### What you should do:
Please copy each line from the entries that contains the string "computer".

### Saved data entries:
- - - - - - -
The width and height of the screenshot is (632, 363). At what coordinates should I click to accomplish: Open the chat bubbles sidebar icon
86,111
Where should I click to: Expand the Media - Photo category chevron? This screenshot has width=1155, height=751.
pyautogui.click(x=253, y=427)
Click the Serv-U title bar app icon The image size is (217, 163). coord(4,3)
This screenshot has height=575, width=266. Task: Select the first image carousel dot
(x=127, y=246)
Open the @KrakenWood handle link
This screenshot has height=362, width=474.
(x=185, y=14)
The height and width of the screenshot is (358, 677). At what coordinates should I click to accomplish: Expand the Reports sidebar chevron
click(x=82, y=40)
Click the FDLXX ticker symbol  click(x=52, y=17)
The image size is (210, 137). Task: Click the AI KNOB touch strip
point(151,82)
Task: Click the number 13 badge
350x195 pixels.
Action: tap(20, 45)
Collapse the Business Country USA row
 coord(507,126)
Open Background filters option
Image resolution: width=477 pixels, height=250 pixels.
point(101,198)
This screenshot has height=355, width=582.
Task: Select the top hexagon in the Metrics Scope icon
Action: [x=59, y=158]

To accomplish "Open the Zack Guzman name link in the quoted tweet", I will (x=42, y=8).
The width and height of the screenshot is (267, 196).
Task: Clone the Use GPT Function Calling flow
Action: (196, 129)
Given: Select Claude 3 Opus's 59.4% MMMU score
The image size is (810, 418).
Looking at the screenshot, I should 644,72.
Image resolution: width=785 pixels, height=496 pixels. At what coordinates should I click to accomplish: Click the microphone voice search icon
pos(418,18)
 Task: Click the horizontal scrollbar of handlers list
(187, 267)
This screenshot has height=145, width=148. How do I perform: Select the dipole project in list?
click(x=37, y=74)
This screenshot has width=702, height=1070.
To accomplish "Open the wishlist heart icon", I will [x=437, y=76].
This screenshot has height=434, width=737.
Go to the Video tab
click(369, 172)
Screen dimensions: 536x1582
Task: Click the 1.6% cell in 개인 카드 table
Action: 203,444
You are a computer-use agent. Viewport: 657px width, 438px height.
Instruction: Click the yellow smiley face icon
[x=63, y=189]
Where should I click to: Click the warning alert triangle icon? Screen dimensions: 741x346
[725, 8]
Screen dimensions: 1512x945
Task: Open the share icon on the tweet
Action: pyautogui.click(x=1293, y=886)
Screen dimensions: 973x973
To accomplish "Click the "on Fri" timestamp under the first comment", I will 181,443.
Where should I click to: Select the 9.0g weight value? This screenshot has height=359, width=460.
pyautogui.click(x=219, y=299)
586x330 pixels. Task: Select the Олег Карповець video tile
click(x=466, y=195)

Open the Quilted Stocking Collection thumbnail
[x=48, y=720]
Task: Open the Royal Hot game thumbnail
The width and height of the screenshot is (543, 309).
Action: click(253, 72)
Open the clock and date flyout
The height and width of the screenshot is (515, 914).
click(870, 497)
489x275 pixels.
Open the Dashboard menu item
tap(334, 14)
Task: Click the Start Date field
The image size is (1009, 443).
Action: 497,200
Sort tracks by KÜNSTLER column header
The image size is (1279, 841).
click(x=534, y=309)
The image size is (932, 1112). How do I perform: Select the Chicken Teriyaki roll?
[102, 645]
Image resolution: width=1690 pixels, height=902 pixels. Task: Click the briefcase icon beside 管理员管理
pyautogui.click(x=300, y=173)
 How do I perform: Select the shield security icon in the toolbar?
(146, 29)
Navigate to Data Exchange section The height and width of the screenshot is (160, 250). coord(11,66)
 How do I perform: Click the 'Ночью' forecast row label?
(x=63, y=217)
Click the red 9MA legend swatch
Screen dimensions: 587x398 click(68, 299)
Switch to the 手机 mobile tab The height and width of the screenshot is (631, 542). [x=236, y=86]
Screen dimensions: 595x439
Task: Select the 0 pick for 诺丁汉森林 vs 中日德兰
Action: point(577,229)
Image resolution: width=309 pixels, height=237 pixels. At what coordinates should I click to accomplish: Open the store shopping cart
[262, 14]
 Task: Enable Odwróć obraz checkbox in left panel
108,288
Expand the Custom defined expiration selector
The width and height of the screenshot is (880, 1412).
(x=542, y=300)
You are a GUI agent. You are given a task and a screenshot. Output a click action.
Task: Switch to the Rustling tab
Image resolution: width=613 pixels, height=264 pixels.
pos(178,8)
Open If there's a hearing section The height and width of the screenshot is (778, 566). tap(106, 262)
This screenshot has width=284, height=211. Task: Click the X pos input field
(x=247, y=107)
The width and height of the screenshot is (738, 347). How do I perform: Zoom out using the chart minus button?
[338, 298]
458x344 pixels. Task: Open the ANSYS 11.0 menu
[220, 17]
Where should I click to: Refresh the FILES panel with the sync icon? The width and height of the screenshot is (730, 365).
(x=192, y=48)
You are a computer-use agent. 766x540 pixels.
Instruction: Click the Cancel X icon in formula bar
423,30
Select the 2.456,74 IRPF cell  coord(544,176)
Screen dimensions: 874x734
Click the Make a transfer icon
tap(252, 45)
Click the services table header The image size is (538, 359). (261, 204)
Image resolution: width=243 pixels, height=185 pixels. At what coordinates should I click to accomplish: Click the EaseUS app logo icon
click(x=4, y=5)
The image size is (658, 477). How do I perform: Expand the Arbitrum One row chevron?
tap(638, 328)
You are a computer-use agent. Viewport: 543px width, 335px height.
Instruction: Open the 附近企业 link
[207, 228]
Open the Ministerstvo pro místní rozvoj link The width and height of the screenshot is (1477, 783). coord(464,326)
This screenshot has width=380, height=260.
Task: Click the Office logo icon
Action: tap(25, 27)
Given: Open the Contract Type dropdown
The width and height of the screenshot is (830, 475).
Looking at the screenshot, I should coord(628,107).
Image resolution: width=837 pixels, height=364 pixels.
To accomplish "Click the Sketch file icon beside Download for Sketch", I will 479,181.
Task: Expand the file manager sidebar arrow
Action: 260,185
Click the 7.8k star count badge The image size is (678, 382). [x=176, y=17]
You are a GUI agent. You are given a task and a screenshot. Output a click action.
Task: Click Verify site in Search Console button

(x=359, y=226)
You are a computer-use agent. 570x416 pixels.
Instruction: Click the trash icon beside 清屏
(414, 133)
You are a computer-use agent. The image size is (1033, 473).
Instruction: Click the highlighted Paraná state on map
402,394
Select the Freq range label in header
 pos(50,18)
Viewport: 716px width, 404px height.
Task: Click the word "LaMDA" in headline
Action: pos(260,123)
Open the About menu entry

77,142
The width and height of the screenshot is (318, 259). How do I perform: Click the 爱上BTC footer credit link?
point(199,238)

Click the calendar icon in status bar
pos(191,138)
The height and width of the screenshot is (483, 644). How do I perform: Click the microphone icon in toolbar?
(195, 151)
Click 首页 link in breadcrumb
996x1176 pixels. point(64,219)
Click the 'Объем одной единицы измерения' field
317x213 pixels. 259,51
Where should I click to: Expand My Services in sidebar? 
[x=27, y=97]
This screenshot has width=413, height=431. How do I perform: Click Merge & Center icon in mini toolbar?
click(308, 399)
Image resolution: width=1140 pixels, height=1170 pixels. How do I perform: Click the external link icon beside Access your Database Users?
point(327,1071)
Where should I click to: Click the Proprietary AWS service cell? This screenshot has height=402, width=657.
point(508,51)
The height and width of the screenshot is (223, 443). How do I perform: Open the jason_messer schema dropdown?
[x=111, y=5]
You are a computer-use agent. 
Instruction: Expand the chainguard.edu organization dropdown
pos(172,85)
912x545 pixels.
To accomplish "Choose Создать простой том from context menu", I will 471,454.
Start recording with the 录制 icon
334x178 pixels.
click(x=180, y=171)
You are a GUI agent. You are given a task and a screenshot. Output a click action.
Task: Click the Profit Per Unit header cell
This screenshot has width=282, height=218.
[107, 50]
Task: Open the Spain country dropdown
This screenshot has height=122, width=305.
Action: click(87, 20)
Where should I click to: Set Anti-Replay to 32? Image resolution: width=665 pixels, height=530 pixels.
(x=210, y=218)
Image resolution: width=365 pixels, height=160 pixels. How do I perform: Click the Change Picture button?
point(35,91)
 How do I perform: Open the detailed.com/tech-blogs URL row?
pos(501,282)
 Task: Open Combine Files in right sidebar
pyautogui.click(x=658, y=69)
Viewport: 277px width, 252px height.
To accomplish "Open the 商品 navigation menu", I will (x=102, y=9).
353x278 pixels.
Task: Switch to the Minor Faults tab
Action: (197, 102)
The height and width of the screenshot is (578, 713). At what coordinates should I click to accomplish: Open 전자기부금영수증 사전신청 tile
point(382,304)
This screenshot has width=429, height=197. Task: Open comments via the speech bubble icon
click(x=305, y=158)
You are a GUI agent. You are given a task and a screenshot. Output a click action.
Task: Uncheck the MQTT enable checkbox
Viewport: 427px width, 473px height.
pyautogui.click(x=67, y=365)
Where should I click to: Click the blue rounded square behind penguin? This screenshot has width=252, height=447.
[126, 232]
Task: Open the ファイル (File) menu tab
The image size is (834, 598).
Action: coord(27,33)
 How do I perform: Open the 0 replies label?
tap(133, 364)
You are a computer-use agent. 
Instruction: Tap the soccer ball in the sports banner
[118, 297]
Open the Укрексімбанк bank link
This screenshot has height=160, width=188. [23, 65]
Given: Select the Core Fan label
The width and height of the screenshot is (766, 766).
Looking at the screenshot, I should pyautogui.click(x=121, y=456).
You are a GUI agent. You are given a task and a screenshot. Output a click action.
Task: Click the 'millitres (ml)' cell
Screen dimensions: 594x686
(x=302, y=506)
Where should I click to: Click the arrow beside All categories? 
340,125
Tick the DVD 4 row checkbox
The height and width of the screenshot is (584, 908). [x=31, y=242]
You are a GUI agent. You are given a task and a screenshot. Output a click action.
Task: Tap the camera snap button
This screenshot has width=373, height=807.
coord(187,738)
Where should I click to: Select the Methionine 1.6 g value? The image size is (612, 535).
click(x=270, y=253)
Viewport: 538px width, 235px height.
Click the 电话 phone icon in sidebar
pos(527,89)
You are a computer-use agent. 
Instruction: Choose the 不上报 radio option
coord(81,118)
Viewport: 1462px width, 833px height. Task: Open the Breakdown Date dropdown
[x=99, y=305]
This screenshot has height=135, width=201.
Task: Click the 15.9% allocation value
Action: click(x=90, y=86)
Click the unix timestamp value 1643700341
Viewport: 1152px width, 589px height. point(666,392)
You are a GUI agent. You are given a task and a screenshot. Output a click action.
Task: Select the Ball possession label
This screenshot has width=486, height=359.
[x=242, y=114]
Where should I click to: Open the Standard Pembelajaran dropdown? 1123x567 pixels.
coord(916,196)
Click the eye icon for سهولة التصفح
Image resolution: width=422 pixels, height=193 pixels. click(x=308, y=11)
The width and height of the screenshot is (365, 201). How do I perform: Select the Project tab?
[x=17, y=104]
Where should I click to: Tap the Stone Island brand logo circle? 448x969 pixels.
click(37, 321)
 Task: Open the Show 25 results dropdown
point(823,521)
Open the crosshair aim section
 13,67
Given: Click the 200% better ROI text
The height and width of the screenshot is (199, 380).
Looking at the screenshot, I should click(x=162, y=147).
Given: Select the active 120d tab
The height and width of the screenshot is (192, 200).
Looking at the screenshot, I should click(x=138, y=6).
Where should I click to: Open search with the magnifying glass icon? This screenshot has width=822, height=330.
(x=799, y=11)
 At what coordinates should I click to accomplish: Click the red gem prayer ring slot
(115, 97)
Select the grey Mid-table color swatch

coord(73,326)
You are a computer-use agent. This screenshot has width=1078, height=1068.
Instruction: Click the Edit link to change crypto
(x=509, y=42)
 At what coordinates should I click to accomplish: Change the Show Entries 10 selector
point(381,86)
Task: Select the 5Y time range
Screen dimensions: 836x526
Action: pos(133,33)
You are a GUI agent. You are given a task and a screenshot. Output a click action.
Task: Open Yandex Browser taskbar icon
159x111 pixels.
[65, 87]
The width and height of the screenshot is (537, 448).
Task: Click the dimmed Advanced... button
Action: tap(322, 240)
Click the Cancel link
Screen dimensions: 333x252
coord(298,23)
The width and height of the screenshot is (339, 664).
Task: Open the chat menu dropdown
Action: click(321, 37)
- - - - - - -
### Expected answer:
You are a computer-use agent. Viewport: 657px width, 438px height.
You are a computer-use agent. 766x540 pixels.
You are a computer-use agent. Viewport: 543px width, 335px height.
You are a computer-use agent. 570x416 pixels.
You are a computer-use agent. The image size is (1033, 473).
You are a computer-use agent. 
You are a computer-use agent. 
You are a computer-use agent. 
You are a computer-use agent. This screenshot has width=1078, height=1068.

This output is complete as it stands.